In one way it’s good news, but it’s easy to see the crocodiles in the water below.
Yesterday, Kino International and Lorber HT Digital announced their merger. With that, the new Kino-Lorber Inc. becomes one of the largest, most important distributors of indie and foreign films/DVDs in the states. (However, Screendaily.com describes it more as a buy out by Lorber of Kino.)
While two well-regarded indie distributors pooling forces sounds encouraging, the good news dims a bit when you hear the rest. Kino founder Donald Krim said (via NYT’s Dave Itzkoff) that while it wasn’t an “economic necessity” to merge, it did make sense in the current economic malaise, adding that falling DVD sales are affecting everyone from the big studios on down. Presumably each of these two companies too.

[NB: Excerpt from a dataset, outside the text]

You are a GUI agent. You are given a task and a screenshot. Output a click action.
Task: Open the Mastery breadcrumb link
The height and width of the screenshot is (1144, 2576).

But no one gets fired either, according to reports I’ve read, with all staff now at Kino’s current West 39th Street offices.
Lorber HT Digital (nee Koch Lorber, nee Fox Lorber), is lead by CEO Richard Lorber, a man with long experience in the hustings, trying to figure out how it might be possible to distribute indie work on VHS and then DVD. Employing the name Lorber Films for theatrical releases—which recently included a new fave of mine, Alexander Sokurov’s The Sun—the company will continue to cover “art house”, foreign-language, and documentaries.
While Kino has distributed theatrically for some time, Lorber Films had its first feature release this past July with Chilean filmmaker Pablo Larraín’s thriller Tony Manero, said to be a fave of 2008’s Cannes Directors Fortnight.
Kino introduced the stateside market to talents including Wong Kar-Wai and Michael Haneke. Kino keeps its name too–Kino International Films–for theatrical releases. This spring the division launches a restored version of Fritz Lang’s Metropolis with some 30 minutes of newly found footage discovered in an archive just last year.
Combined, they expect to release some 60 digital and DVD titles a year, with each division expecting to handle from six to eight pix each for feature distribution.
Considering what straight DVD distributors are facing as sales drop, it might be good move that Lorber is leaving day-to-day operations to Krim and pushing business development, such as figuring a digital strategy and moving further into direct-to-consumer physical distribution.
Let’s just hope it’s a matter of joining forces and not circling wagons.